①規模の違い。建物の大きさではなく、入院できるベッドの数です。病院は20床以上、診療所は19床以下です。
②スタッフの違い。病院であるためには、医師三人以上、看護師は患者三人に対し一人、薬剤師一人以上が必要です。診療所は、特に規定はないようです。
③初診料。2016年の診療報酬改定では、病院も診療所も一律2820円となりました(保険適用前。以前は診療所の方が190円高かった)。しかし、特定機能病院や500床以上ある地域支援病院へ紹介状なしで受診すると、初診料に追加して5000円以上の「特別料金」をとられます。これは、大病院への患者集中を避けるために、国が徴収を義務付けた料金です。200床以上500床未満の病院でも、「特別料金」が追加されることがあります。
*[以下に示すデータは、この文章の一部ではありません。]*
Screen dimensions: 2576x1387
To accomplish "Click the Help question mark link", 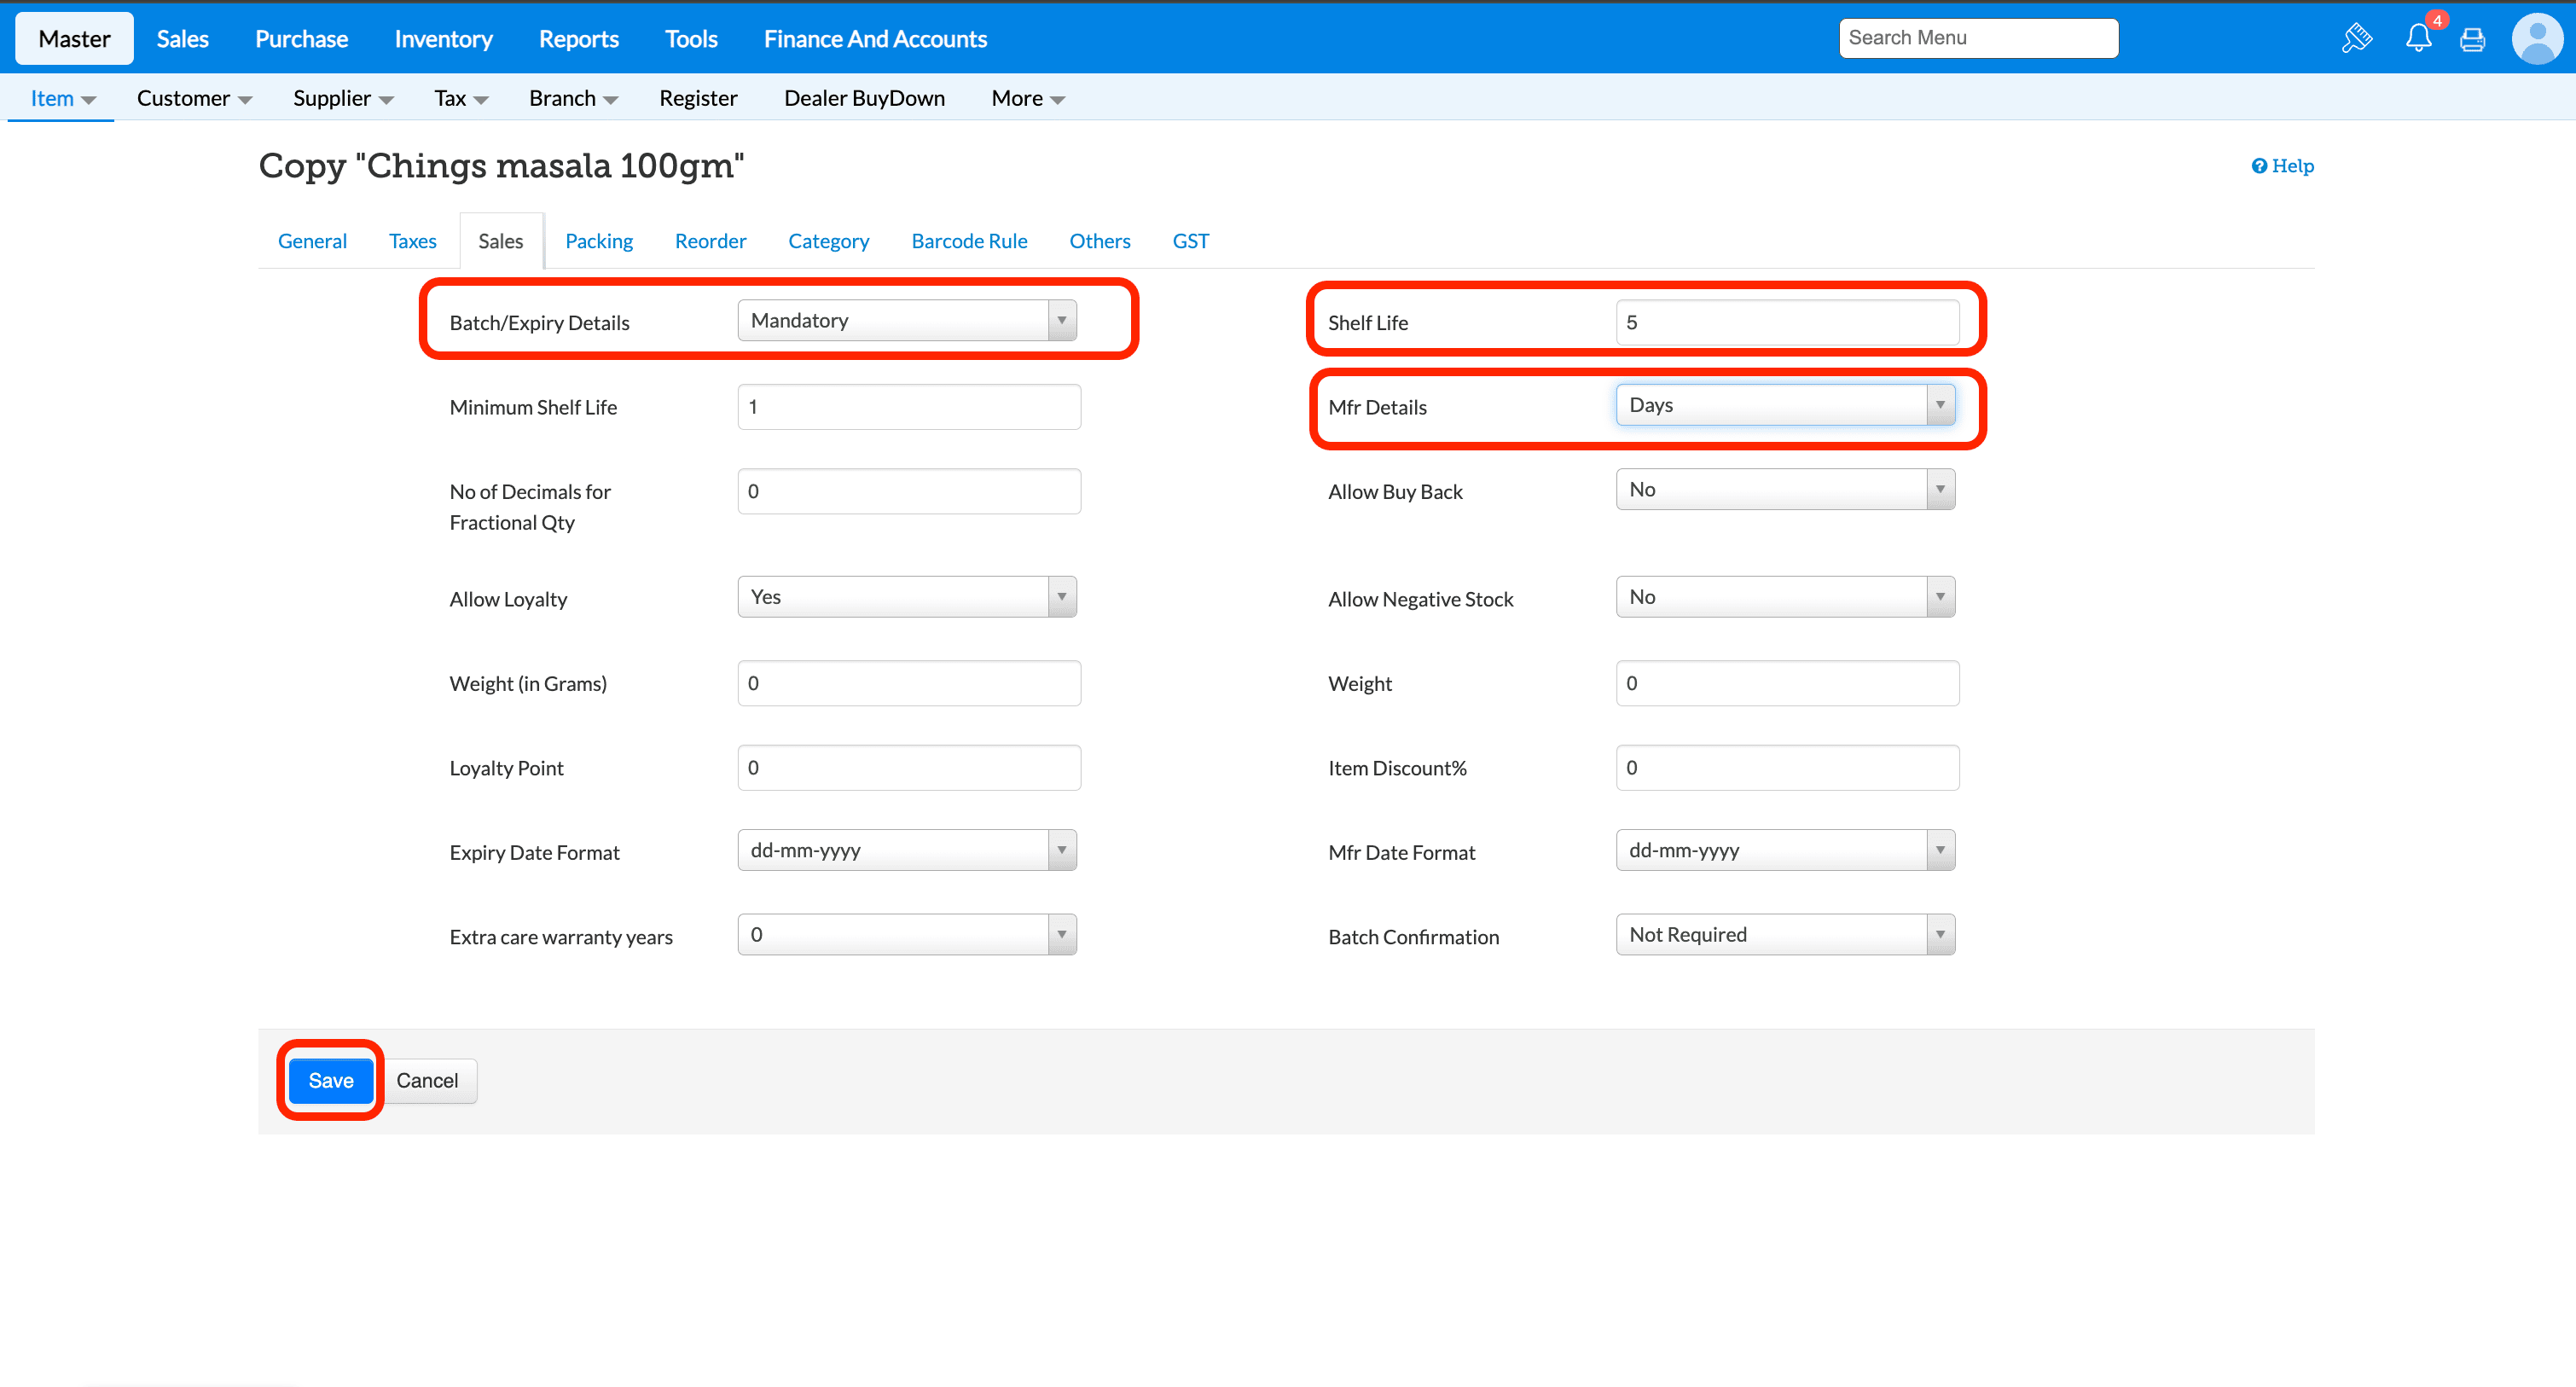I will click(2282, 166).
「特別料金」は保険適応されない自費ですので、まずはお近くの診療所を受診し、より高度な検査や治療が必要になった場合には、紹介状を書いてもらって大きな病院を受診されるよう、お勧めします。
(注2)医薬情報担当者
製薬会社の社員ですが、実は半数が文系学部の出身者です。対人スキルを買われるのでしょう。薬品の開発や作用機序に関する説明をしていると、医師や薬剤師から容赦のない質問を浴びせられるので、けっこう大変と思います。業界は「MR認定試験」という自主資格試験を設け、彼らの医療知識の向上に努めています。
(注3)
一応、手書き出来るんですよ。でも、ウットウシイですね。
(注4)
歴史小説などで見かける言いまわしですが、自分で使ったことはありませんでした。蛇と
それほど酷いわけではありませんが、MRさんの中には、話を聴いて貰おうと必死になるあまり、休憩中の無防備な医師に背後からひたひた駆け寄って声をかけたり(跳び上がるほど驚きます)、手術や回診のために急いでいる医師の進路を遮ったりする人がいます。そういう人は、(どんな職であれ)嫌われるんじゃないでしょうか。
そうか~、こういう時に使うんだ。